Gigi Riva è un nome che rimarrà, per sempre, inciso nella storia e nel cuore di tante generazioni di sportivi italiani. Volendo effettuare un paragone aulico, Riva è simile ad una divinità greca, proveniente dall’Olimpo, e che ha consacrato il Cagliari, annoverandolo tra la schiera degli dei del calcio. E’ proprio così. Questo ragazzetto, gracile e spavaldo, con un’infanzia difficile alle spalle, sbarcò in tenera età in Sardegna, senza sapere che avrebbe amato incondizionatamente, più di sé stesso, quel luogo. Tuttavia Riva, all’inizio, era convinto che non sarebbe rimasto a lungo sull’isola, si bella, ma così diametralmente opposta alla sua Leggiuno. Dai suoi racconti, si evince che non c’era “un filo d’erba al campo dove la squadra si allenava” e che “ le condizioni di far bene erano più adatte alla trama d’un film che alla realtà”. Nel 1963-1964 viene notato da alcuni osservatori del Cagliari che lo prelevano dal Legnano e lo consegnano al mister Silvestri. E’ subito Serie A: il Cagliari si piazza 2°, grazie a 9 reti di Riva.
Il debutto su grandi palcoscenici, mai assaggiati prima, conferiscono un’adrenalina pazzesca alla squadra ed al “mito”. Si alternano anni di buona caratura e ottime prestazioni, ma la svolta è la stagione 1969-1970. Il Cagliari, in cambio di Boninsegna, acquista Gori e Domenghini dall’Inter: viene allestita una macchina perfetta. Gli isolani partono alla grande, inanellando una serie di vittorie consecutive che contribuiscono al primato. Riva è il “diamante” del gioiello denominato Cagliari: segnava da qualsiasi posizione ed in qualsiasi modo. Ma ci fu una rete speciale, talmente bella che il suo contenuto si smaterializza, diviene vacuo, se la si racconta con degli aggettivi riduttivi. Stiamo parlando di un Lanerossi Vicenza-Cagliari del 18 gennaio 1970. Nell’area del Vicenza, spiove questa palla che Domenghini indirizza verso Riva. Un qualsiasi attaccante, la farebbe scendere tentando di stoppare e calciare: Riva si innalza in cielo e con un movimento acrobatico, batte il portiere, incredulo dell’accaduto. Questo campionato sembra davvero vicino e Riva inizia a sentire delle responsabilità enormi nei confronti della sua gente. Si arriva al big match, Juventus Cagliari. Ad una rete bianconera ,derivante da un autogol di Nicolai, pareggia Riva con un abile colpo di testa che spiazza il portiere. Nella ripresa è l’arbitro a diventare protagonista, concedendo un rigore inesistente alla Juventus. Albertosi para, ma l’arbitro fa ripetere e così, dopo la disperazione dell’estremo difensore, Anastasi realizza il 2-1. Al 37’ viene concesso un rigore anche per il Cagliari che Riva trasforma: è 2-2.

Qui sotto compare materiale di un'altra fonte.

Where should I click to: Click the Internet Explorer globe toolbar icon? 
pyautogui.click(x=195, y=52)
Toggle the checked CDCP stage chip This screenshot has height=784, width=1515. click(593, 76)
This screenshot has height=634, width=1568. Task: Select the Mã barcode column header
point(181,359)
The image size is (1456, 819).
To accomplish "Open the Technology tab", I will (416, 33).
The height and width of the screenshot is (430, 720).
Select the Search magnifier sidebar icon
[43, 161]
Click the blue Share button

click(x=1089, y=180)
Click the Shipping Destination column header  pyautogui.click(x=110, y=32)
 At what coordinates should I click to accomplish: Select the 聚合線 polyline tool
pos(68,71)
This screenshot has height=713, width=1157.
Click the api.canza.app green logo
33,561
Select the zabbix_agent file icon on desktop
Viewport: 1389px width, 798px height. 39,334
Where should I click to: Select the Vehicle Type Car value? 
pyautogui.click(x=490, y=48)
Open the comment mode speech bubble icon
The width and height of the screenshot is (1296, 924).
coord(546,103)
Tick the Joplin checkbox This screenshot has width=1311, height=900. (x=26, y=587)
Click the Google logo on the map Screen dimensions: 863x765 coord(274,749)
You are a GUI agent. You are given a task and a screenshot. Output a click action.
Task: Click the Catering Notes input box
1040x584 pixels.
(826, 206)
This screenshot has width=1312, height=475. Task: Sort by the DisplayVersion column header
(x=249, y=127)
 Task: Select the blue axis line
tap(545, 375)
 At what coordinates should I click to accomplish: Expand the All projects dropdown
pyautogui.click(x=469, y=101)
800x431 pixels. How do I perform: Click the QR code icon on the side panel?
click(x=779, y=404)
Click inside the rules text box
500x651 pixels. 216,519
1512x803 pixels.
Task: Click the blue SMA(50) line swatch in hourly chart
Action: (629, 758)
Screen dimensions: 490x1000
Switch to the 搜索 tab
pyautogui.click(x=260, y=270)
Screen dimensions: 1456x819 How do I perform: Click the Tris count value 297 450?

Così si arriva al 12 aprile 1970, Cagliari-Bari. Il Bari viene sconfitto 2-0 ed è apoteosi. Riva diviene idolo di una terra che è magicamente sua: il Cagliari è la prima squadra del centro-sud a vincere lo scudetto. Grazie a Riva, il calcio ha contribuito a riscattare il popolo sardo, denigrato ed insultato. A tal proposito Gianni Breva dice « Lo scudetto del Cagliari rappresentò il vero ingresso della Sardegna in Italia. Fu l’evento che sancì l’inserimento definitivo della Sardegna nella storia del costume italiano. La Sardegna aveva bisogno di una grande affermazione e l’ha avuta con il calcio, battendo gli squadroni di Milano e Torino, tradizionalmente le capitali del football italiano. Lo scudetto ha permesso alla Sardegna di liberarsi da antichi complessi di inferiorità ed è stata un’impresa positiva, un evento gioioso. Rombo di tuono, grazie di esistere e di aver giurato amore eterno alla tua donzella prediletta: la Sardegna!